Dilute Vs Non-Dilute Flooding Molecular Dynamics Simulations - Where Do We Draw The Line

Computer simulation is a useful tool to predict and analyze properties of complex molecular systems. Among those, protein modulation by ligands is one of major interest to advance our current understanding of both regular and pathological biomolecular processes. Ligand-receptor interaction is traditionally investigated by means of flooding molecular dynamics (flooding-MD) simulations. The main information extracted from such simulations is the 3-dimensional distribution of ligand probability density, ρ(R). In flooding simulations, ligands sample the environment by importance at an established concentration, in such a way that high ρ(R) regions nearby the receptor encode potentially higher affinity regions, thus qualitatively solving ligand binding to protein sites. In a quantitative perspective, it is possible to map ρ(R) into n ligand occupancy probabilities of loosely-defined, independent binding-site volumes j, in order to estimate binding constants (Knj). Knowledge of Knj allows, in principle, for the reconstruction of relevant concentration-dependent properties such as average number of protein-bound ligands, binding-site occupancy probabilities, etc; for a range of concentrations distinct from the originally simulated one. Accurate quantification of Knj is convenient, since flooding-MD simulations are typically performed well above the physiological range of concentrations, thus entering a regimen where concentration effects might come into play.
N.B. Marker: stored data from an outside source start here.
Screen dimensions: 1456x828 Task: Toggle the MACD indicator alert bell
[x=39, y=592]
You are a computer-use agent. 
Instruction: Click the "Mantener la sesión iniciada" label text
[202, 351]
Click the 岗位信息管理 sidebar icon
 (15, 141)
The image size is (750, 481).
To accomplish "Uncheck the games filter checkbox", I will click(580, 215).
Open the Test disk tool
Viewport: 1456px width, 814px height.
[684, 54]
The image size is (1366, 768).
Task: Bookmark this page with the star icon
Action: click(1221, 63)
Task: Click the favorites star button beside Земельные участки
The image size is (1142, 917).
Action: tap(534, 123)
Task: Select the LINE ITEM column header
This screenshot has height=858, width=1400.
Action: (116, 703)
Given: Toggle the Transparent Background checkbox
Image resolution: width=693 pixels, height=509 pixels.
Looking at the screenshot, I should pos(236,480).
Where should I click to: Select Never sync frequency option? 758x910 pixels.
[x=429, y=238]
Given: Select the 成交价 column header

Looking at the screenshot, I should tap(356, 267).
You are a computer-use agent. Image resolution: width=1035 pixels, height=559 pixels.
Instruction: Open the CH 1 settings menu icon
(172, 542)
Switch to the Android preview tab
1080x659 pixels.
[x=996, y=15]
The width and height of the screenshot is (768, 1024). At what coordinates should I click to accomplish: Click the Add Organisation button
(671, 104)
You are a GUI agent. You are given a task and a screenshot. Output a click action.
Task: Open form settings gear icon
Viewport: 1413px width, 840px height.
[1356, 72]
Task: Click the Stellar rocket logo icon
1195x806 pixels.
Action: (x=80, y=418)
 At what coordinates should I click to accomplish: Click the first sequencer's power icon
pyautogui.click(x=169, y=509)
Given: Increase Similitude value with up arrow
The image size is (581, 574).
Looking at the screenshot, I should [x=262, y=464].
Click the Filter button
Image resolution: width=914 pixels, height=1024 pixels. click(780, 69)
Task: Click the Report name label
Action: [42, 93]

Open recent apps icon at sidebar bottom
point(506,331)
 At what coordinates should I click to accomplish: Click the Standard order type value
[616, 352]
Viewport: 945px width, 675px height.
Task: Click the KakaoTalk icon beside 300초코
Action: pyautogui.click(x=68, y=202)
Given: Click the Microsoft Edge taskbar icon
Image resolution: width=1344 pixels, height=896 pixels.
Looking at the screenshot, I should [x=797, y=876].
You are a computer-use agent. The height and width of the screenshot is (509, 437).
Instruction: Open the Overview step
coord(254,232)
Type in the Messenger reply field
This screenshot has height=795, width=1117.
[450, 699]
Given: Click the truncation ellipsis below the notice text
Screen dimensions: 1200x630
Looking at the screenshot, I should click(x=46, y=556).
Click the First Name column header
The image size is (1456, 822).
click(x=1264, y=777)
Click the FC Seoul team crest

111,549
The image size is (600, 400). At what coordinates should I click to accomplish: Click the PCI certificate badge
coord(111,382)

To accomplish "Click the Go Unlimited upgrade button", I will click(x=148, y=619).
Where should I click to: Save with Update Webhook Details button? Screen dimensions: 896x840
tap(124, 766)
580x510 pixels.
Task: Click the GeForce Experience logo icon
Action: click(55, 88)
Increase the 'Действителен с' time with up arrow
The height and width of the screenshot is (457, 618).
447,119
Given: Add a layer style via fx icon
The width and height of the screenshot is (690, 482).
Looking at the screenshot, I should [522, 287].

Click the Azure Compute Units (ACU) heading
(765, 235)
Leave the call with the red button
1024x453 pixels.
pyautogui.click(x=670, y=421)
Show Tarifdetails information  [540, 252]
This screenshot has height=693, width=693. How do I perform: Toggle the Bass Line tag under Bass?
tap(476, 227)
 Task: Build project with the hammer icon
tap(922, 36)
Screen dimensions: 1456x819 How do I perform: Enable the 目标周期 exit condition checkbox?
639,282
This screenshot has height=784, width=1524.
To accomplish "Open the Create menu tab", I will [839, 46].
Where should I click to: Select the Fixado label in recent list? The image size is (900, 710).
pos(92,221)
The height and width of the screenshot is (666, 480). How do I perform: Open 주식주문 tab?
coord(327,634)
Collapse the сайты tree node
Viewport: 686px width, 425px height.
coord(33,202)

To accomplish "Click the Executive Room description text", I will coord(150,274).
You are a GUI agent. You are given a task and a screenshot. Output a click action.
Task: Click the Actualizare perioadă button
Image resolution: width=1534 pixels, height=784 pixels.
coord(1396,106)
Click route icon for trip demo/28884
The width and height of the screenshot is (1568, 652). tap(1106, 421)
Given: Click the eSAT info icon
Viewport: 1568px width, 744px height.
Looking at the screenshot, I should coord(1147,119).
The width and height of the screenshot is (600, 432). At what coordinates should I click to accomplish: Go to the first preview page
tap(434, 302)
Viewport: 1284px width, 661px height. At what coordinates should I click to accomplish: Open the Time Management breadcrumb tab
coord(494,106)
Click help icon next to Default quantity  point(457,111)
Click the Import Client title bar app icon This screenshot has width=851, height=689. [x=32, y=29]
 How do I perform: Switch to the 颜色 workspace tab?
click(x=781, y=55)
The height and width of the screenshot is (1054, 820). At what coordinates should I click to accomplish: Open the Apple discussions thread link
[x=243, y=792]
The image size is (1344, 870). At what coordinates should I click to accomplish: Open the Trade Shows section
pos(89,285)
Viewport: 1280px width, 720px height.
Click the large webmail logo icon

Aspiring to estimate such constants, we propose here a discussion about (i) the theoretical framework put forth to estimate Knj; (ii) the limits of what constitutes a diluted flooding-MD system and the accuracy of the ideality assumption frequently implied in those systems; (iii) the magnitude of the improvement in Knj calculation, brought by taking into consideration ligand-ligand interaction. We further confront these results with binding affinities (and associated binding constants) calculated for ultra-diluted conditions by means of free-energy perturbation (FEP) calculations.